Un muchacho de quince años, alumno del INBA, se toma el colegio por la fuerza junto a sus compañeros. Consultado por la prensa, con su voz adolescente, entre las razones de sus actos, además de alguna queja por el trato policial , desliza un par de frases aprendidas en las que no están ausentes la calidad, el lucro y la educación pública.
¿Tiene razones el joven para justificar su acción?
Por una parte pareciera que sí. Luego de las masivas marchas del 2011, los universitarios consiguieron muchas cosas: becas para el 60% más pobre de los alumnos con mérito, que cuesta al año 700 millones de dólares.
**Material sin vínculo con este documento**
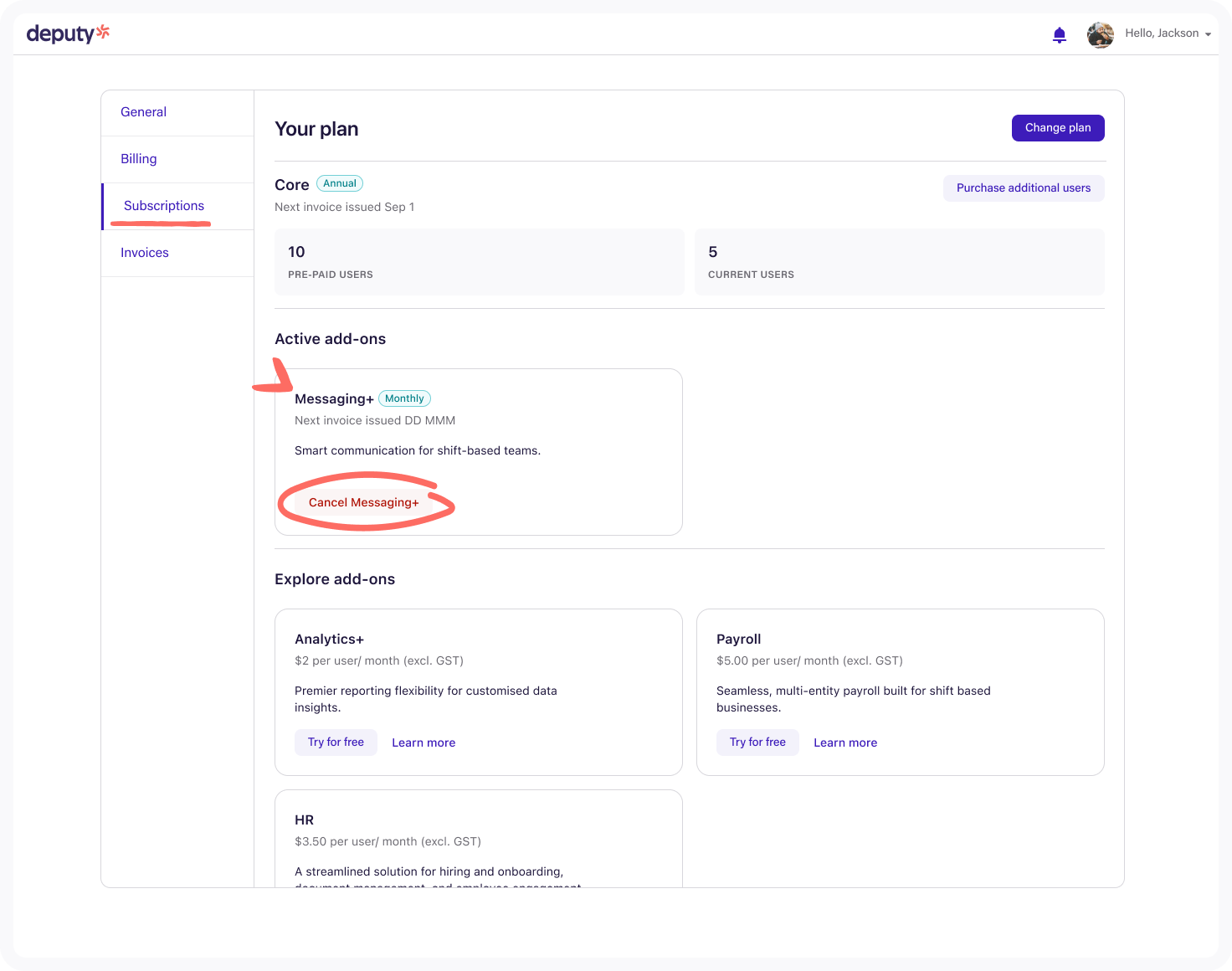This screenshot has height=971, width=1232.
Task: Try Analytics+ for free
Action: coord(336,742)
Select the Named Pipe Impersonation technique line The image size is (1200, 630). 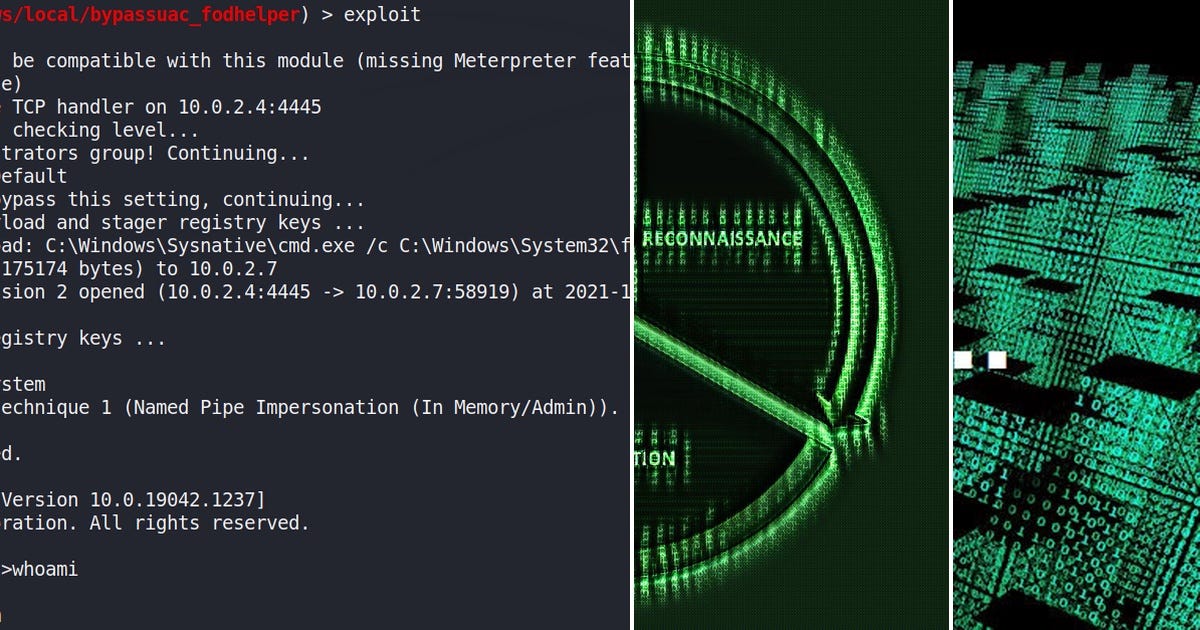(x=300, y=407)
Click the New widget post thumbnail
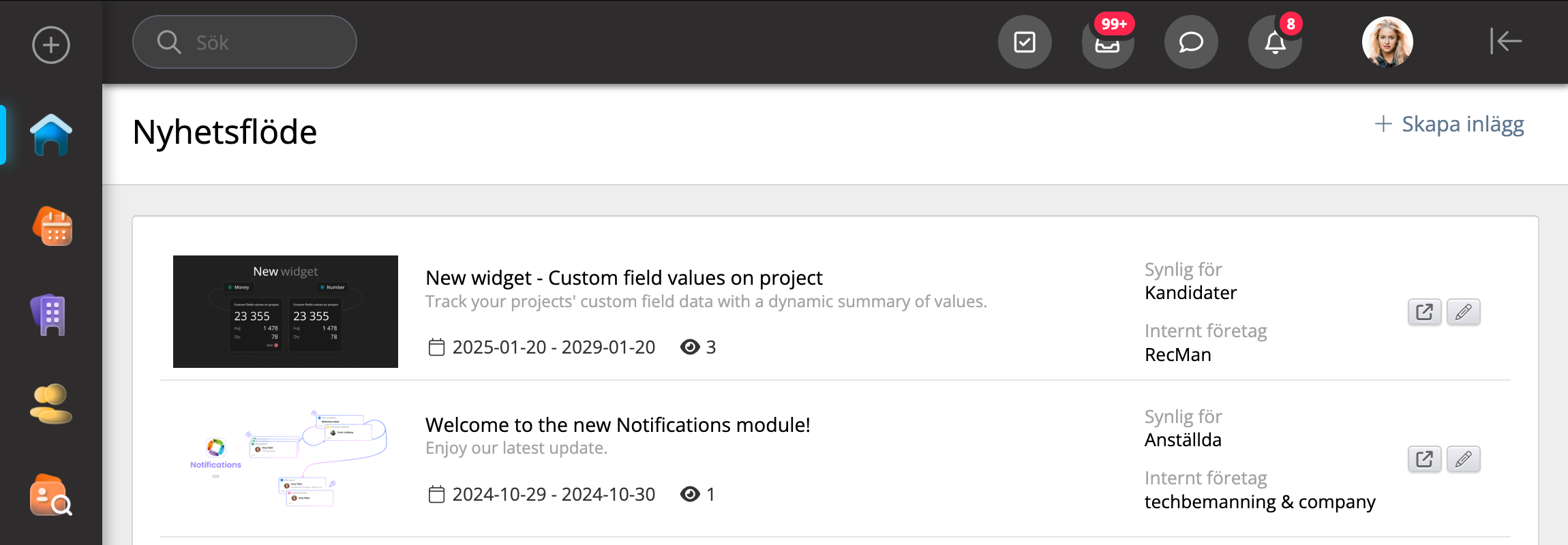The width and height of the screenshot is (1568, 545). pyautogui.click(x=286, y=311)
Crédito subsidiado, con una tasa de 2% y pagadero en cuotas que no van más allá del 10% de la renta para todos los estudiantes de educación superior, excepto el 10% más rico.
En verdad un esfuerzo notable del Estado que aliviará la situación de muchas familias.
¿Pero, y los escolares?
Bueno allí los logros son menos visibles. Se creó por fin la Superintendencia de Educación para fiscalizar a todos los colegios. También tenemos una ley para la Agencia de Aseguramiento de la Calidad, pronta a ponerse en funcionamiento.
Hay un aumento sustancial del monto de las subvenciones. La especial, para los más vulnerables, creció en un 21% y un proyecto la aumenta adicionalmente entre 50% y 100% dependiendo del curso. La general aumenta en más de un 5%.
Medidas en plena marcha para mejorar la calidad de la educación y transformarla en un vehículo de movilidad y progreso social que ayude a disminuir la desigualdad. Objetivo compartido, pero el consenso se rompe a la hora de discutir la forma de lograrlo.
Primero está el famoso tema del lucro. Sin evidencia que respalde que esos colegios impartan educación de menor calidad, hay quienes quieren eliminarlos de raíz. Es decir una cuestión ideológica.
¿Y a nuestro amigo del INBA, el de la toma, en qué lo afecta el lucro? En nada, su colegio no tiene fines de lucro.
¿Qué otras diferencias persisten? Bueno, hay quienes desean privilegiar a toda costa la educación pública. Y ante la evidencia de que los padres prefieren sistemáticamente los colegios particulares subvencionados intentan torcer esa voluntad, de una manera no muy elegante, que en otros ámbitos sería mal mirada: eliminemos la competencia o limitémosla.
Y así, los ideólogos de la educación estatal libran una guerra santa contra el financiamiento compartido. ¿Qué es eso? La posibilidad de que los padres puedan aportar 10 mil pesos mensuales, o 20 mil, o hasta 70 mil pesos, para que sus niños tengan una mejor educación. El Estado les descuenta, eso sí, una parte de la subvención, de modo que en términos gruesos, la plata mensual gastada por alumno puede ir desde 50 mil pesos, hasta 100 mil.
¡Los privados reciben más dinero por alumno! Relativo, porque el Estado les hace aportes directos para educación a las municipalidades y algunas de éstas ponen además otros recursos. ¡Eso produce segregación!, dicen indignados. Colegios para ricos y colegios para pobres. Los estudios no son concluyentes: J. P. Valenzuela y G. Elacqua consideran que el financiamiento compartido ayuda a la segregación. F. Gallego y A. Hernando concluyen que éste no cambia la situación y sugieren que la segregación sigue otros patrones, como las políticas habitacionales. Cualquiera sea el caso: ¿Es legítimo prohibir a los padres que paguen para mejorar la calidad de la educación de sus hijos?
Me parece que no. Que ese argumento, por extensión, debiera llevar a prohibir los colegios particulares pagados. Una limitación inaceptable para la libertad de educación.
El crédito tributario por gastos educacionales de la reforma del Gobierno es señalado, entonces, con el dedo. Es para ricos. No es cierto, sólo para familias con menos de $1.160.000 líquidos. Favorece el lucro. No, también aplica para colegios sin fines de lucro.
Nuestro amigo, el del INBA, da la batalla por tomarse el colegio; y como suele suceder, es un soldado en la guerra de otros. De la guerra ideológica que ha encontrado en la educación su último campo de batalla.